Stored data entries:
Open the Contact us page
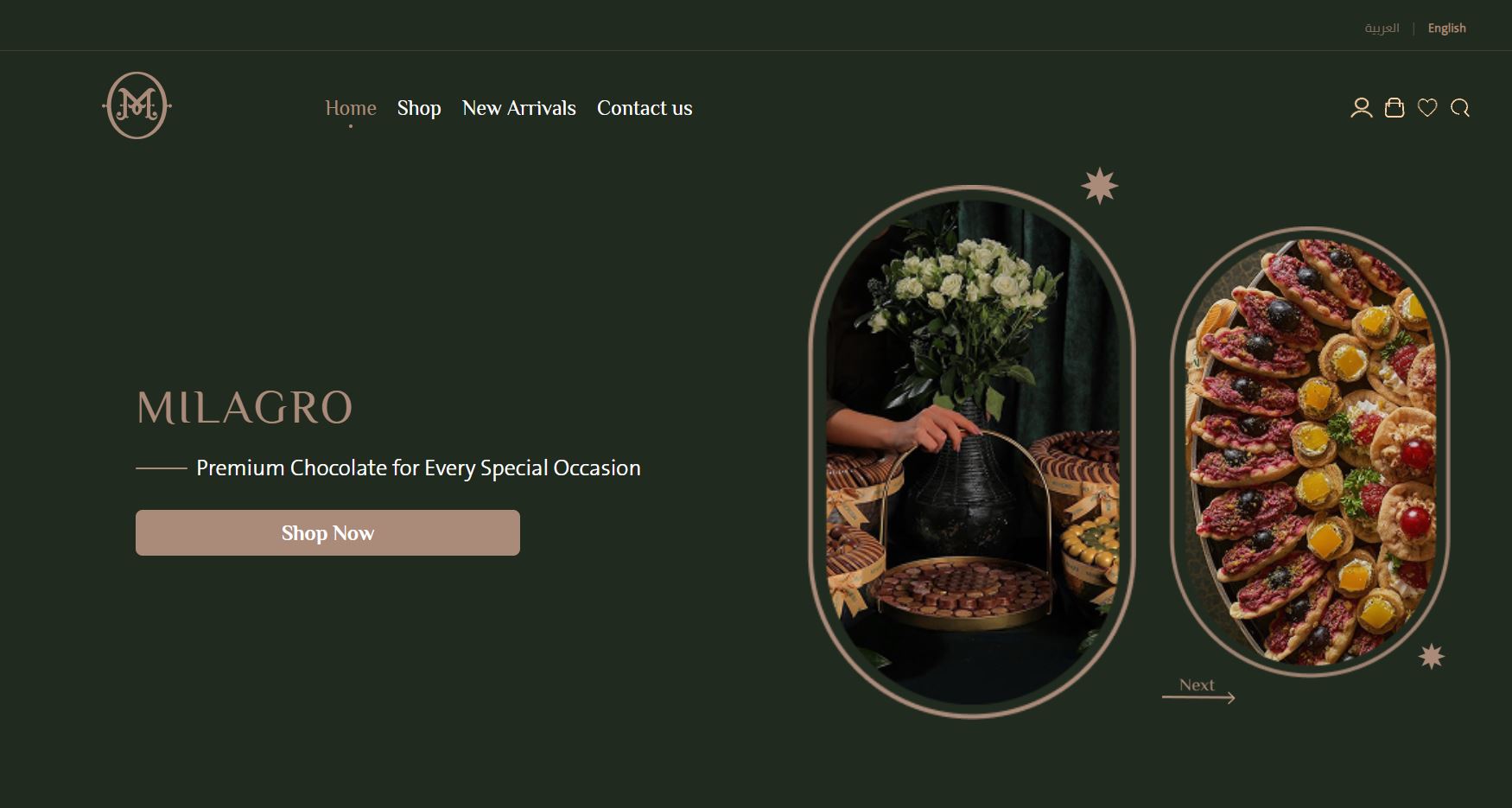The image size is (1512, 808). [x=645, y=108]
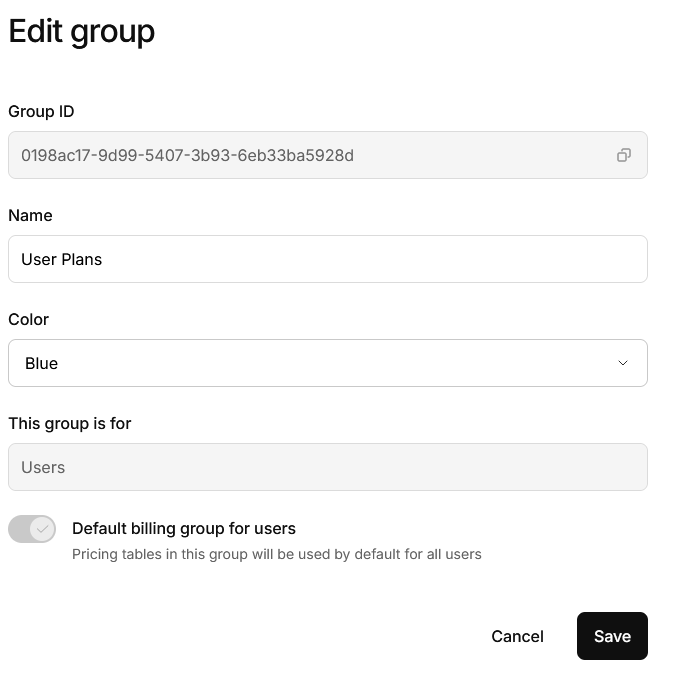Focus the Name field containing User Plans
Screen dimensions: 678x686
tap(328, 259)
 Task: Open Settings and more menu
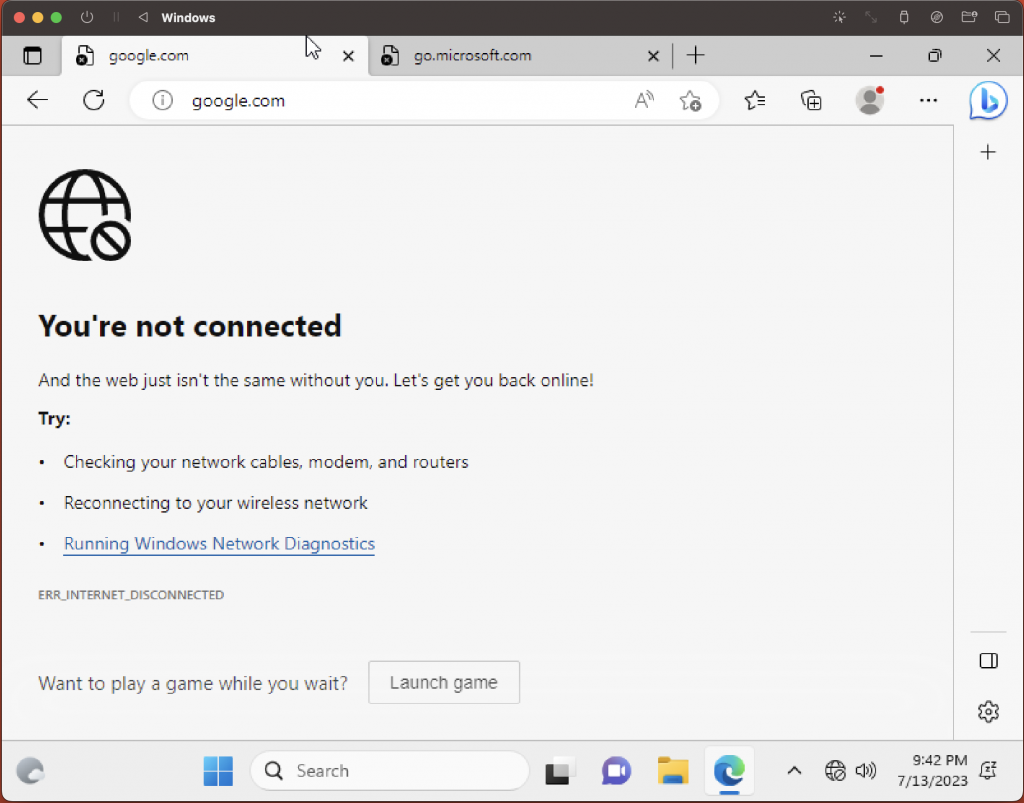928,100
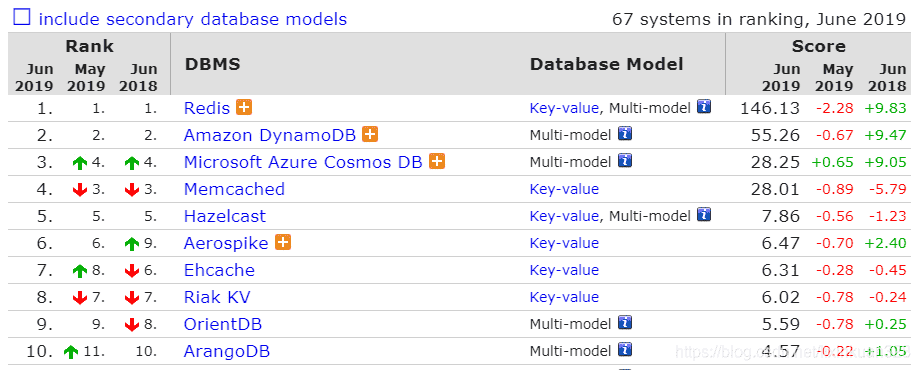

▶ _PROBLEM REQUIREMENTS_:
Your answer must be an exact copy of the records, with every picture left out.

▶ _ANSWER TO THIS EXERCISE_:
Open the Contact us page
The image size is (1512, 808). [x=645, y=108]
Focus the Name field containing User Plans
Screen dimensions: 678x686
tap(328, 259)
 Task: Open Settings and more menu
928,100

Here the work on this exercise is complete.